The Dublin Core received considerable attention as a simple resource description record in the year since the first meeting. While the first workshop helped to focus discussion of the topic in many communities, the implementation of such a description record requires a formal syntax and deployment strategy that were beyond the scope of that first meeting.
Planning for the second workshop began with informal discussions between the UK Office for Library and Information Networking (UKOLN) and OCLC's Office of Research in the summer of 1995. The agenda for the meeting gradually crystallized around the theme of identifying and resolving impediments to deployment of a Dublin Core style record for resource description. The expectations of the organisers and participants were exceeded over the course of the meeting as conferees worked towards a number of related conclusions about the Dublin Core Metadata element set, about the need for a wider set of metadata types, and about an extensible framework for interchange of metadata of different types. A consensus about these issues emerged from the workshop and a set of concrete proposals for moving forward has been produced. The areas of consensus include:
Dublin Core
Warwick Framework
Guide to Creation and Maintenance of Metadata
This paper provides a high-level overview of the issues discussed at the workshop. It brings together descriptions of the above outcomes and places them in context. Section 2 discusses the Dublin Core and the proposals for taking it forward. Section 3 discusses the rationale for the Warwick Framework.

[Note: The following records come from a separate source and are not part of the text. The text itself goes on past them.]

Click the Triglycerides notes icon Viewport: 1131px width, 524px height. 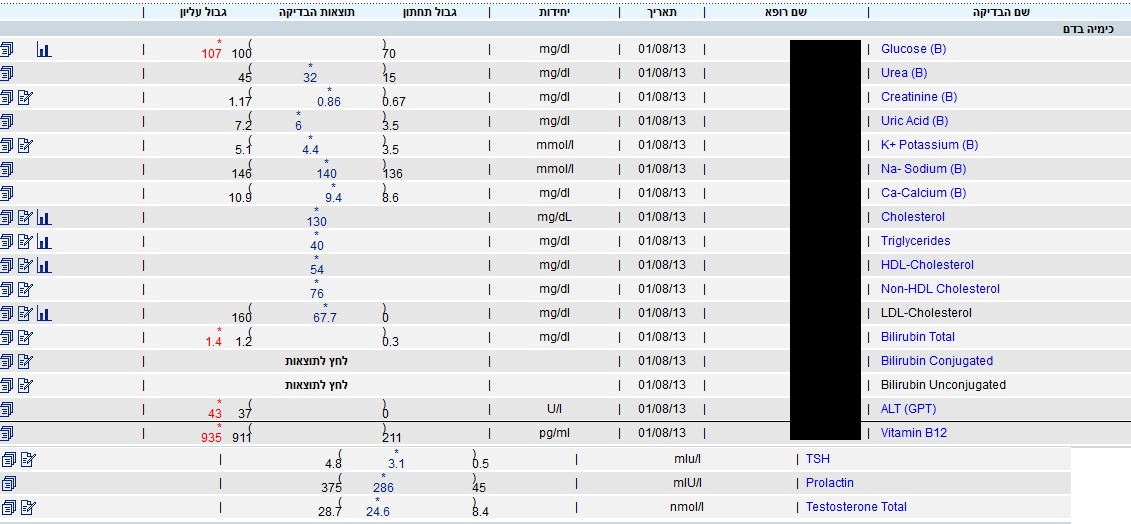click(x=25, y=241)
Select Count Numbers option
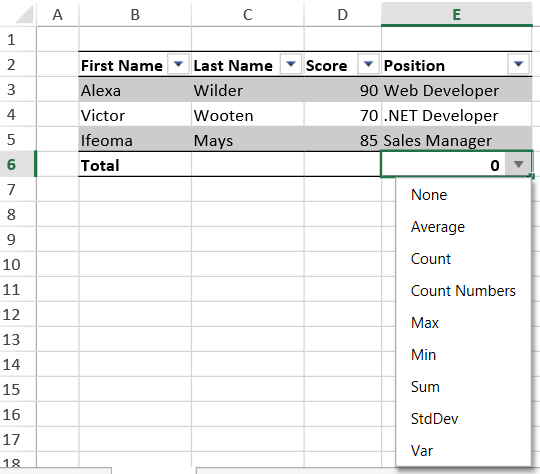The image size is (540, 474). coord(463,291)
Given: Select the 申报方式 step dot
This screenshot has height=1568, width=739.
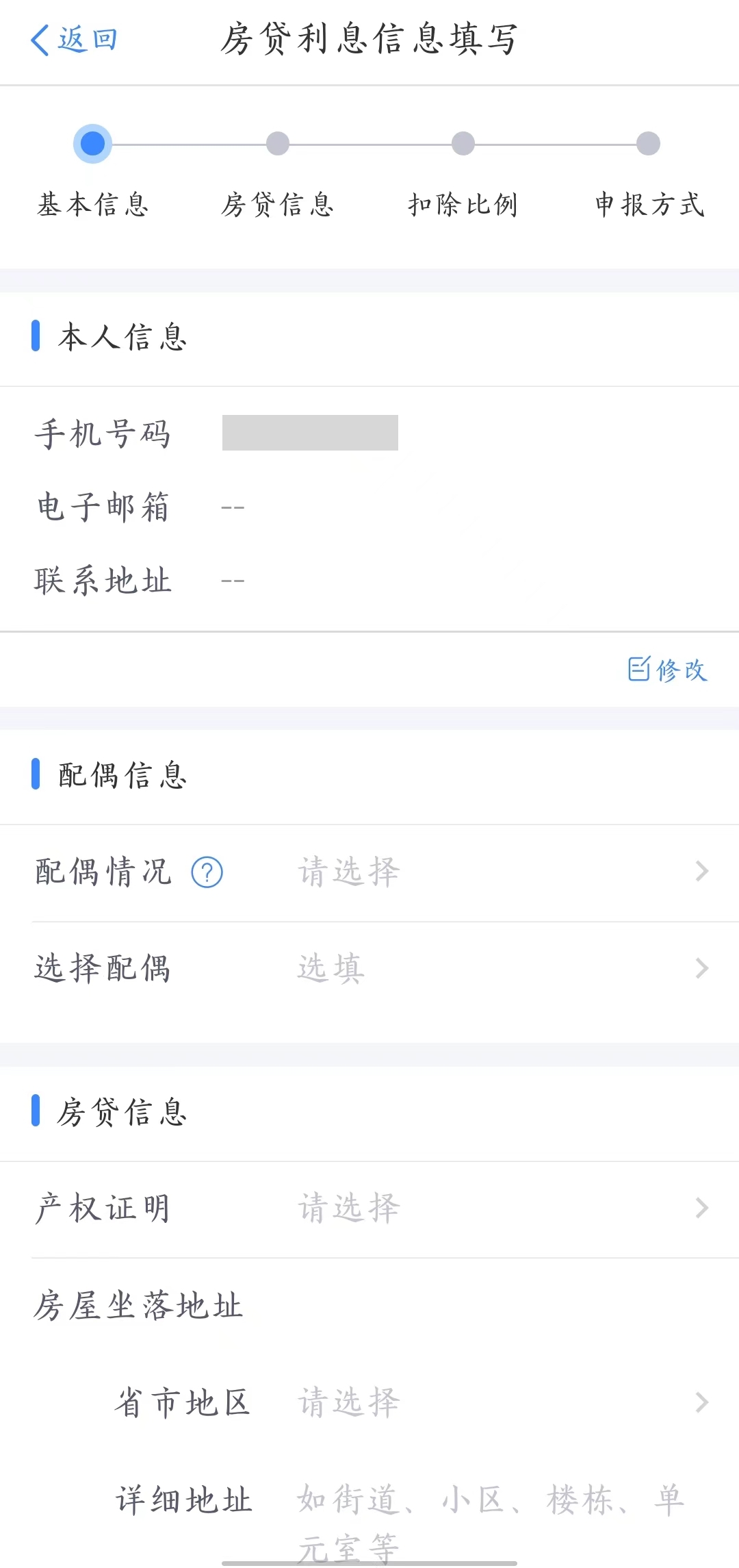Looking at the screenshot, I should pos(648,144).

The Dublin Core Metadata element set is a set of thirteen metadata elements proposed by the first workshop as a core description record to facilitate discovery of document-like objects in a networked environment. To facilitate progress, a number of constraints were imposed on the discussions of the two and one half day workshop of April, 1995:
The 1995 Dublin Metadata Workshop is described in greater detail in:
[WEIB 95a] and
[WEIB95b] .
The reference description of the element set can be found at:
http://purl.org/metadata/dublin_core_elements
The development of the Dublin Core is motivated by several intended uses:
It is clear from early implementation experience (see 2.3 below) that projects have adopted the semantic flavor of the Dublin Core to develop simple resource description formats. The Dublin Core is intended to fill the niche between the terseness of the unstructured full-text web indexes and the structured description of more complex models such as MARC. It is intended to be sufficiently rich to support useful fielded retrieval but simple enough not to require specialist expertise or extensive manual effort to create.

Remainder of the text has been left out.